An example of a Guardrail implementation:
import akka.javasdk.agent.GuardrailContext;
import akka.javasdk.agent.TextGuardrail;
public class ToxicGuard implements TextGuardrail {
private final String searchFor;
public ToxicGuard(GuardrailContext context) {
searchFor = context.config().getString("search-for");
}
@Override
public Result evaluate(String text) {
// this would typically be more advanced in a real implementation
if (text.contains(searchFor)) {
return new Result(false, "Toxic response '%s' not allowed.".formatted(searchFor));
} else {
return Result.OK;
}
}
}
Guardrails are enabled by configuration, to be able to enforce at deployment time that certain guardrails are always used.
akka.javasdk.agent.guardrails {
"pii guard" { (1)
class = "com.example.guardrail.PiiGuard" (2)
agents = ["planner-agent"] (3)
agent-roles = ["worker"] (4)
category = PII (5)
use-for = ["model-request", "mcp-tool-request"] (6)
report-only = false (7)
}
"toxic guard" {
class = "com.example.guardrail.ToxicGuard"
agent-roles = ["worker"]
category = TOXIC
use-for = ["model-response", "mcp-tool-response"]
report-only = false
search-for = "bad stuff"
}
}
| 1 | Each configured guardrail has a unique name. |
| 2 | Implementation class of the guardrail. |
| 3 | Enable this guardrail for agents with these component ids. |
| 4 | Enable this guardrail for agents with these roles. |
| 5 | The type of validation, such as PII and TOXIC. |
| 6 | Where to use the guardrail, such as for the model request or model response. |
| 7 | If it didn’t pass the evaluation criteria, the execution can either be aborted or continue anyway. In both cases, the result is tracked in logs, metrics and traces. |
The implementation class of the guardrail is configured with the class property. The class must implement the TextGuardrail interface. The class may optionally have a constructor with a GuardrailContext parameter, which includes the name and the config section for the specific guardrail. In above code example of the ToxicGuard you can see how the configuration property search-for is read from the configuration of the GuardrailContext parameter.

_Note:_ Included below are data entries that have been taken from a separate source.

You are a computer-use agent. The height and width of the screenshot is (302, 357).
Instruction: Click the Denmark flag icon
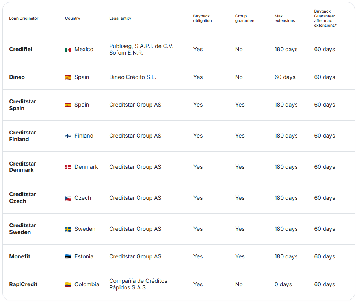pyautogui.click(x=68, y=167)
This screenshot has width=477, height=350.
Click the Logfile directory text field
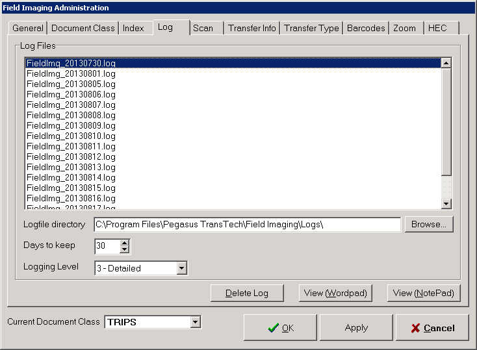pyautogui.click(x=247, y=225)
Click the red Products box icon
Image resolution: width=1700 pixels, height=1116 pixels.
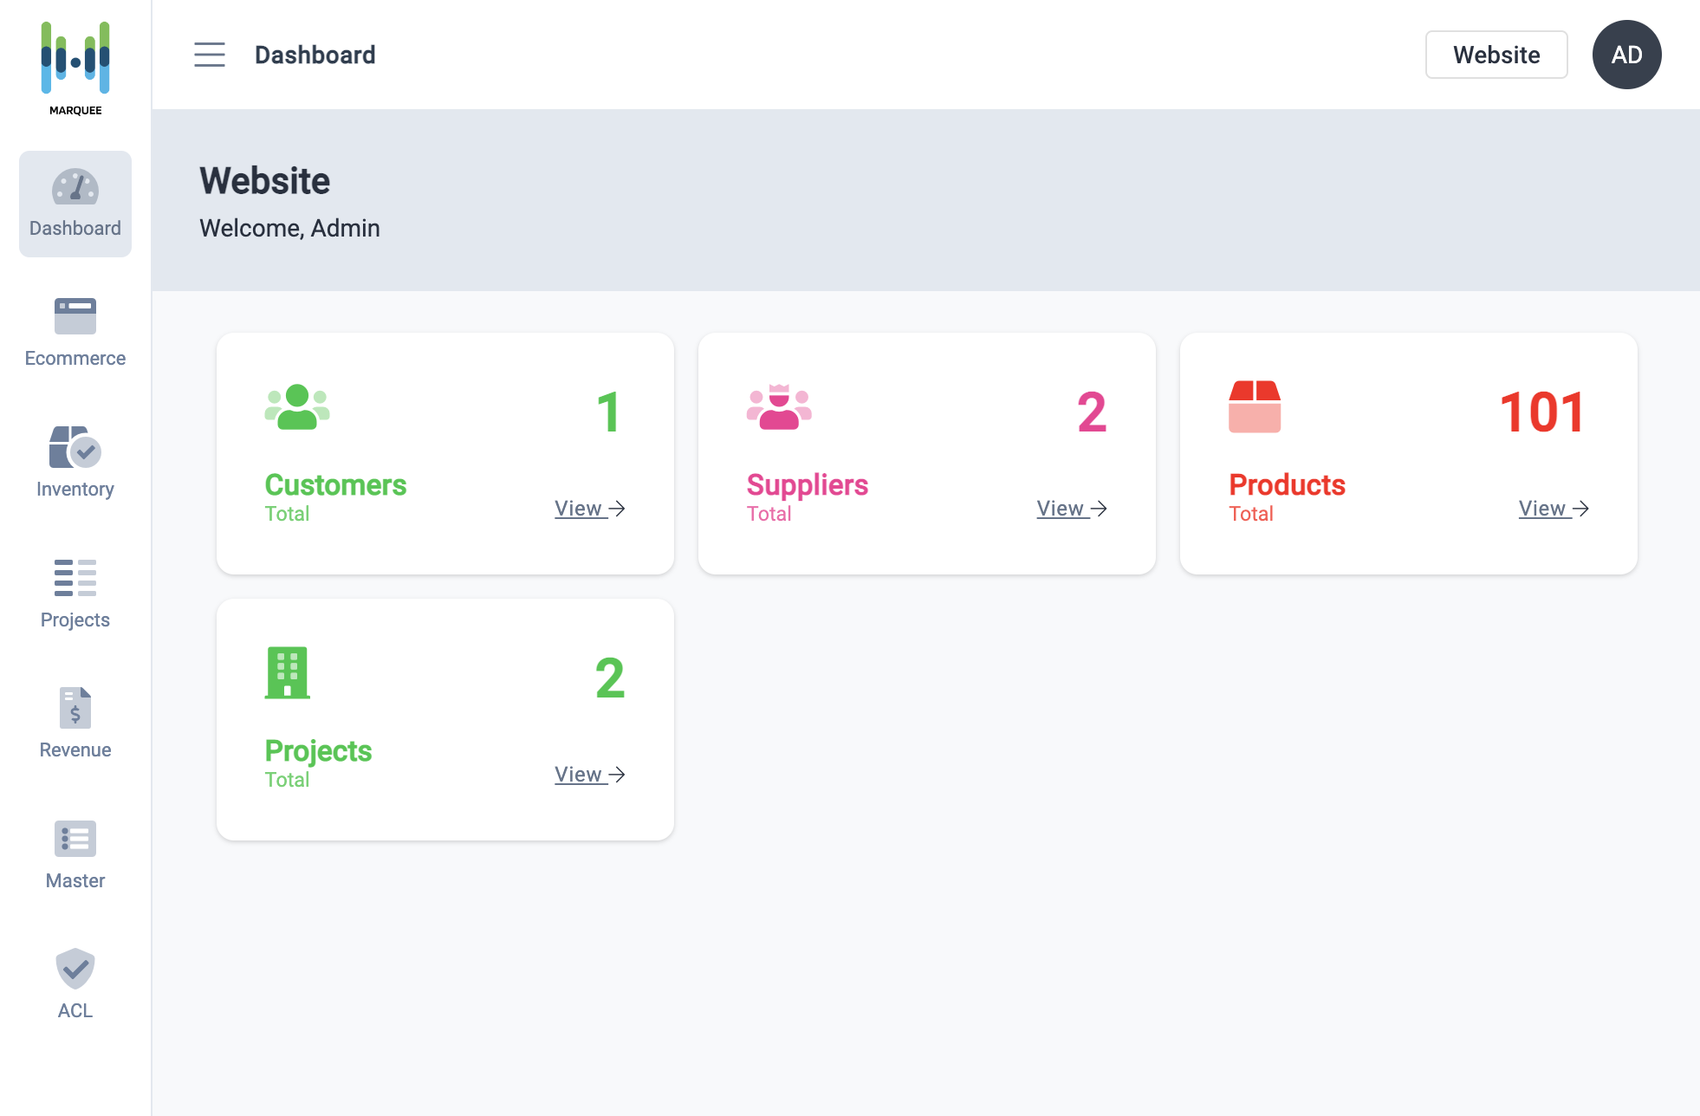(1255, 406)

Agents are selected by matching agent or agent-role configuration.
-
agents: enabled for agents with these component ids, ifagentscontain"*"the guardrail is enabled for all agents -
agent-roles: enabled for agents with these roles, if agent-roles contain"*"the guardrail is enabled for all agents that has a role, but not for agents without a role
If both agents and agent-roles are defined it’s enough that one of them matches to enable the guardrail for an agent.
This role is defined in the @AgentRole annotation.
The name and the category are reported in logs, metrics and traces. The category should classify the type of validation. It can be any value, but a few recommended categories are JAILBREAK, PROMPT_INJECTION, PII, TOXIC, HALLUCINATED, NSFW, FORMAT.
The guardrail can be enabled for certain inputs or outputs with the use-for property. The use-for property accepts the following values: model-request, model-response, mcp-tool-request, mcp-tool-response, and *.
Guardrail of similar text
The built-in SimilarityGuard evaluates the text by making a similarity search in a dataset of "bad examples". If the similarity exceeds a threshold, the result is flagged as blocked.
This is how to configure the SimilarityGuard:
akka.javasdk.agent.guardrails {
"jailbreak guard" {
class = "akka.javasdk.agent.SimilarityGuard"
agents = ["planner-agent", "weather-agent"]
category = JAILBREAK
use-for = ["model-request"]
threshold = 0.75
bad-examples-resource-dir = "guardrail/jailbreak"
}
}
Here, it’s using predefined examples of jailbreak prompts in guardrail/jailbreak. Those have been incorporated from https://github.com/verazuo/jailbreak_llms, but you can define your own examples and place in a subdirectory of src/main/resources/. All text files in the configured bad-examples-resource-dir are included in the similarity search.
This can be used for other things than jailbreak attempt detection.